---------- Excerpted records ----------

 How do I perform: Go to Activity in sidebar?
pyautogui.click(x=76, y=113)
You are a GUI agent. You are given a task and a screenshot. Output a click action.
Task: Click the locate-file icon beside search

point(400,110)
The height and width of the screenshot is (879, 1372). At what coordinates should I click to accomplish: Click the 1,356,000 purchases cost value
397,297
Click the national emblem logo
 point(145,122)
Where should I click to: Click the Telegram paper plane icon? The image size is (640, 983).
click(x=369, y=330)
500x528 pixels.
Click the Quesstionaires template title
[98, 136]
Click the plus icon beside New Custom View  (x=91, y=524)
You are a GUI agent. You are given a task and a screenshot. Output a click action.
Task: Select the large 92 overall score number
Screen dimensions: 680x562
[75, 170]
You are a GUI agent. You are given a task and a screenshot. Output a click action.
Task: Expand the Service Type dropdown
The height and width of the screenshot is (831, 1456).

----------

Directive – Reproduce the data above in full, swapping every occurrence of "screenshot" for "screen capture" and leaving all other text unchanged.

Solution to this problem –
 How do I perform: Go to Activity in sidebar?
pyautogui.click(x=76, y=113)
You are a GUI agent. You are given a task and a screen capture. Output a click action.
Task: Click the locate-file icon beside search

point(400,110)
The height and width of the screen capture is (879, 1372). At what coordinates should I click to accomplish: Click the 1,356,000 purchases cost value
397,297
Click the national emblem logo
 point(145,122)
Where should I click to: Click the Telegram paper plane icon? The image size is (640, 983).
click(x=369, y=330)
500x528 pixels.
Click the Quesstionaires template title
[98, 136]
Click the plus icon beside New Custom View  (x=91, y=524)
You are a GUI agent. You are given a task and a screen capture. Output a click action.
Task: Select the large 92 overall score number
Screen dimensions: 680x562
[75, 170]
You are a GUI agent. You are given a task and a screen capture. Output a click action.
Task: Expand the Service Type dropdown
The height and width of the screen capture is (831, 1456).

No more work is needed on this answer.